Task → Copy each line of the entries below that contains the string "label".

Dataset entries:

· · ·

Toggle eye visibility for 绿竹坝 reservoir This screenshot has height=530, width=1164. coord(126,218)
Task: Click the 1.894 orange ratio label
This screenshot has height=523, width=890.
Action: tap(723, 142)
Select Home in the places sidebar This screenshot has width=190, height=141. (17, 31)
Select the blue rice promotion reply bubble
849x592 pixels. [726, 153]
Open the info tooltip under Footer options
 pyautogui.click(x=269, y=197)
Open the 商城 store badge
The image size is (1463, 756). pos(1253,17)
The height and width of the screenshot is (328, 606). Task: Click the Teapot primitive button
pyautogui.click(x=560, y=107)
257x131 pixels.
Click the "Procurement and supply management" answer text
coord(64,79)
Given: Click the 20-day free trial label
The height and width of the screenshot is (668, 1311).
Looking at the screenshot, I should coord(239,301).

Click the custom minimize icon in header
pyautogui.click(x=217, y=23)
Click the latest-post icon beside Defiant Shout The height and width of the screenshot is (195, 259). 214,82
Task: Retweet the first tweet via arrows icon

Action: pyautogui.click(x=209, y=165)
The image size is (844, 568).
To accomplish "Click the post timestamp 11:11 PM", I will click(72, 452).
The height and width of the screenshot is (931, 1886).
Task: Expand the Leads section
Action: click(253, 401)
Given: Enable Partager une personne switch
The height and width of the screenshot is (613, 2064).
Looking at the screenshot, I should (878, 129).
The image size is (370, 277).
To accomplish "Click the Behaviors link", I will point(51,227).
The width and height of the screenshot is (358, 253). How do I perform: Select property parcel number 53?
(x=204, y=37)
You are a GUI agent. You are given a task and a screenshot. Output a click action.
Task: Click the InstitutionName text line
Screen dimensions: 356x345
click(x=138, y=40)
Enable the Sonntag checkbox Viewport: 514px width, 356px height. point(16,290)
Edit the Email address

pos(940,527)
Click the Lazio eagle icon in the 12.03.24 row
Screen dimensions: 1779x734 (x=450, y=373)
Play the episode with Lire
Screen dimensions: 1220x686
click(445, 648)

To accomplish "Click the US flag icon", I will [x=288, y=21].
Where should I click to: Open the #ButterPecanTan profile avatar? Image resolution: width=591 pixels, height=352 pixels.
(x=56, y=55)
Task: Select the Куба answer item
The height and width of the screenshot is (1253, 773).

· · ·

Exercise result →
Task: Click the 1.894 orange ratio label
Given: Click the 20-day free trial label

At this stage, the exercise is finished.